# Whats the best finer sand thats heavier than play sand?



## ash01 (Feb 24, 2008)

Hi,

I recently upgraded and set up my 5ft Juwel for my Malawi Hap/Peacocks and i added playsand. I hate the bloody stuff.

When the fish sift half of it drops back to the bottom but half of it floats about the water and goes into my filters. Im assuming the bits that float around instead of dropping back down are smaller lighter bits but i don't know if this would eventually stop once the filter floss caught it all over time?

Im used to a crystal clear tank with coral sand so the bits of playsand floating around and going into my filters is peeing me off a lot.

Whats the best finer grained sand thats still heavy enough to all drop back to the bottom when the fish lift it??

I don't want to spend money/time changing it to a diffrent one if i am still going to have the same problem so i need advice.

PLEASE HELP lol !!!!!!


----------



## DrgRcr (Jun 23, 2009)

IMO, pool filter sand or 3M Colr Quartz if you can find it. I have them and both are heavy enough to drop back to the bottom when disturbed.


----------



## Comic Sans (Apr 21, 2009)

I have generic "silica" sand, but I suspect it is just standard sandblasting sand. It is just like pool filter sand except even finer. This means grains can get disturbed more easily, but they always sink readily.


----------



## Dj823cichild (Mar 30, 2009)

Pool Filter Sand FTW! :thumb:


----------



## Toby_H (Apr 15, 2005)

"Play Sand" is just sand with absolutely no restrictions... it's size can and does vary greatly...

Sands for specific uses usually have a strict tolerance... Pool filter sand will be no larger than X and no smaller than Y... as will any type of Sandblasting material...

Pool Filter Sand is large grained, per it's trade use... different sandblasting materials will be different sizes, depending on it's use...
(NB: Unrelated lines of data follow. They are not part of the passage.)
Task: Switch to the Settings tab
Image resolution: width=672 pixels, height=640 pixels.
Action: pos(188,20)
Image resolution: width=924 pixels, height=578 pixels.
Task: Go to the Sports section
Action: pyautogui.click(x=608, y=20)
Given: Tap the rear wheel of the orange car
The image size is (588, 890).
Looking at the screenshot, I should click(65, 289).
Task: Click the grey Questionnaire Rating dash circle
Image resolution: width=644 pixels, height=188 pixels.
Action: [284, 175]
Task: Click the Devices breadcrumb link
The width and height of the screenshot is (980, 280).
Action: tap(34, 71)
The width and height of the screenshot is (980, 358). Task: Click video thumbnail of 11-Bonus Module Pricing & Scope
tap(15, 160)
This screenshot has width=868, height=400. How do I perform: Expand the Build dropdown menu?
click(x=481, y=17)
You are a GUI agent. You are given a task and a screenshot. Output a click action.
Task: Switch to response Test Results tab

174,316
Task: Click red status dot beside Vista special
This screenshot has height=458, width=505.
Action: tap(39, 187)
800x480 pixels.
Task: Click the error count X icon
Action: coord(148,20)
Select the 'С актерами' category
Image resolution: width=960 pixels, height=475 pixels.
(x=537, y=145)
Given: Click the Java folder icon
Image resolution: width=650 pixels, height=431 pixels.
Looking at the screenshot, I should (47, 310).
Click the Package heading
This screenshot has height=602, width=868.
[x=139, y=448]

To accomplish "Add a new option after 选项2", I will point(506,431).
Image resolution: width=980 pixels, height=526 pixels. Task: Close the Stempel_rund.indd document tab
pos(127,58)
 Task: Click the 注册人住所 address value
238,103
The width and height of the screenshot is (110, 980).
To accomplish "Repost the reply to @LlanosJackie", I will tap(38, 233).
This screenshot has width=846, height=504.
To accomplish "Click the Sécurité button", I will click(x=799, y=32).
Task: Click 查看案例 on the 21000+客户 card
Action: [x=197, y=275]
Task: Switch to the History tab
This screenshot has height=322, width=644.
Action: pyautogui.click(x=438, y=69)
All sands should be washed properly before initial use. Despite being "no larger than X and no smaller than Y", they will still have dust within from grining against itself in shipping...

I use Pool Filter sand and would never use something as unrestricted as 'Play Sand'.


----------



## MCKP (Aug 17, 2009)

I use playsand and have no problems with it....... I had a couple weeks of cloudy water but overall my tank is perfectly clear and the more water changes I do(I do 20-25% weekly) the less that comes up... I am getting left with just the larger sand.... I am happy with it.


----------



## Dj823cichild (Mar 30, 2009)

Looks to be a choice of personal preference.


----------



## PfunMo (Jul 30, 2009)

True that there are different "standards" for sand but even with that what is standard one place is not so in another. For US guys to assume that UK sand would be the same is quite a jump. I find there is a great deal of difference even within this country so advise from this side of the pond might not be worth much. Sorting about and actually looking at the sand fits better for me as I find such a difference even from the same supplier. Rinsing well is almost always a good idea.


----------



## bigdaddy67 (Sep 5, 2009)

Try looking at pool filter sand at your local swimmiing pool store. I have seen several grain sizes of filter sand.

--Dave


----------



## Rhinox (Sep 10, 2009)

I just put 50lbs quickcrete medium sand in my 55g tank I'm setting up. Washing took an hour, but you can reach in and grab a handfull and drop it without it clouding the water or getting sucked into the filters. Its a light tan color - doesn't look too bad.


----------



## poypoyking (Aug 10, 2005)

If you can find 3M Colorquartz you really can't go wrong. It is heavy, uniform, and requires very little rinsing. They have two different grades that work well in aquariums, S and T. Is is more like a fine play sand, while T is slightly bigger and a little heavier. Both of them settle right away and I haven't have any problems with my HOB filters sucking it up. Even using my python the sand settles right back down.

It is a bit pricey, but $25 for 50 pounds is worth it in my opinion. It technically isn't sand but my shellies love playing in the stuff.


----------



## Dj823cichild (Mar 30, 2009)

Rhinox said:


> I just put 50lbs quickcrete medium sand in my 55g tank I'm setting up. Washing took an hour, but you can reach in and grab a handfull and drop it without it clouding the water or getting sucked into the filters. Its a light tan color - doesn't look too bad.


Good point Rhinox I used zip lock bags and it worked like a charm. :thumb:


----------



## ash01 (Feb 24, 2008)

MCKP said:


> I use playsand and have no problems with it....... I had a couple weeks of cloudy water but overall my tank is perfectly clear and the more water changes I do(I do 20-25% weekly) the less that comes up... I am getting left with just the larger sand.... I am happy with it.


I was hoping someone was going to say something like this.

I was hoping that the bits getting lifted up into the water and into the filters was just the tinest finest bits of sand/silt and eventually i would be left with just the heaviest bits of sand that always sink back down. What do you think my chances are?

I have always been very intrested in the Colorquartz but i can't seem to find a supplier in the UK, maybe i am not looking on the net in a good enough way to find it? If someone could help me out that would be great.

Thanks for everyones replys.

Ash


----------